Jest duże prawdopodobieństwo, że do awarii doszło pod dwupasmową drogą i będzie konieczność jej przekopania.
Wezwano ekipę PERN pod kierownictwem Jędrzeja Komolki.
Doszło do rozszczelnienia rurociągu. W bardzo krótkim czasie zostało to miejsce namierzone, zidentyfikowane. Ropa została odessana, w tej chwili namierzamy miejsce uszkodzenia. Coś takiego się czasami po prostu zdarza, to jest nieuniknione przy eksploatacji takiej infrastruktury, akurat padło na nas
- wyjaśnia Komolka.
Ropociąg na tym odcinku został zamknięty, a przesył kontynuowany jest równoległą nitką.
My tłoczymy ropę naftową drugą nitką, która jest obok, tak, że zachowaliśmy ciągłość działania. To jest dla nas bardzo ważne, żeby dostarczać ropę cały czas do naszych klientów. Straty są znikome, wyciek jest bardzo mały, tak, że tutaj nie ma jakiegoś wielkiego rozlewiska
- dodaj Jędrzej Komolka.
Niestety, pod kałużą uszkodzenia nie znaleziono, trzeba było kopać dalej, także po drugiej stronie drogi. Jeśli uszkodzenie nie zostanie zlokalizowane na jej obrzeżach, trzeba będzie przekopać dwupasmową trasę 92.
AKTUALIZACJA 2.12
Prace nie będą miały wpływu na dostawy ropy i eksploatację drogi krajowej - zapewnia rzecznik prasowy PERN Ewa Sochacka-Urban. Nie ma też zagrożenia dla okolicznych mieszkańców.
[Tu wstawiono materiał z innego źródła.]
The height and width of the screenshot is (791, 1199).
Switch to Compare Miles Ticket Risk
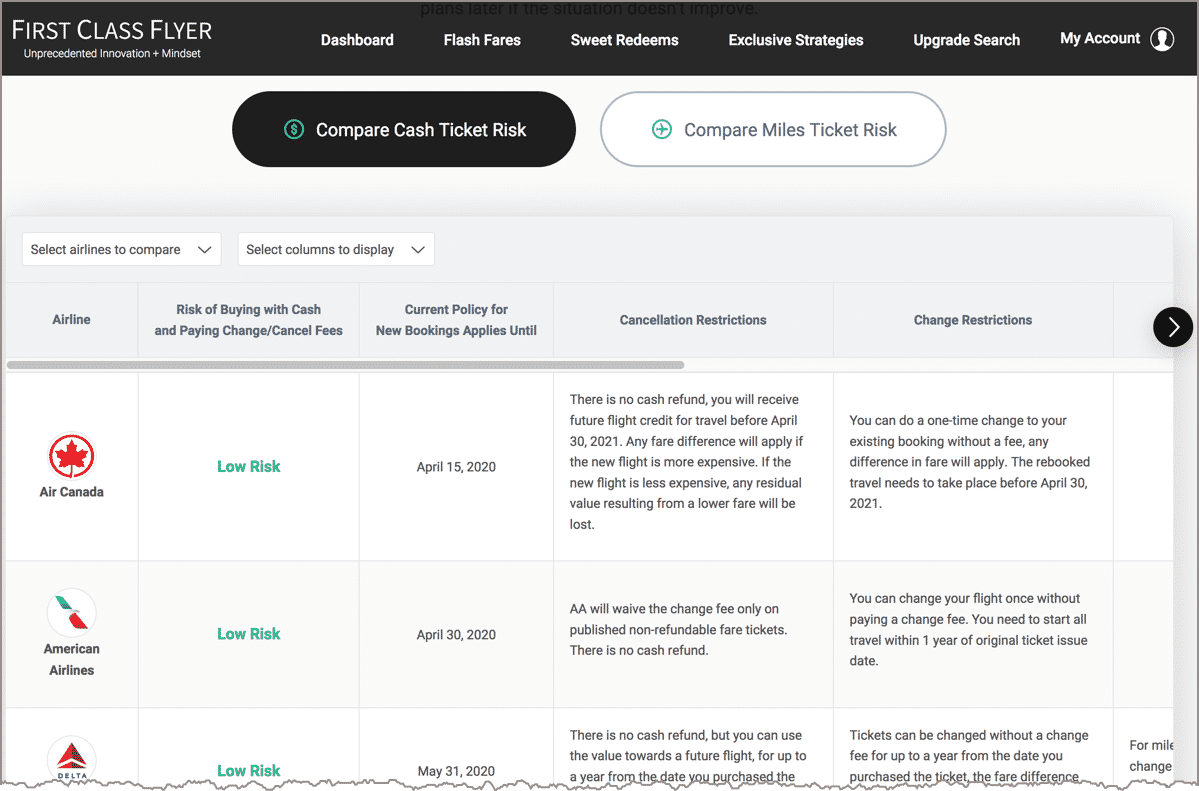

Przyczyny awarii nie są na razie znane, a ich wyjaśnieniem zajmie się wewnętrzna komisja funkcjonująca w PERN. Według dyżurnego Generalnej Dyrekcji Dróg Krajowych i Autostrad, ruch w tym miejscu (na 129. kilometrze drogi krajowej nr 92) odbywa się wahadłowo, a utrudnienia mogą potrwać nawet kilkanaście dni.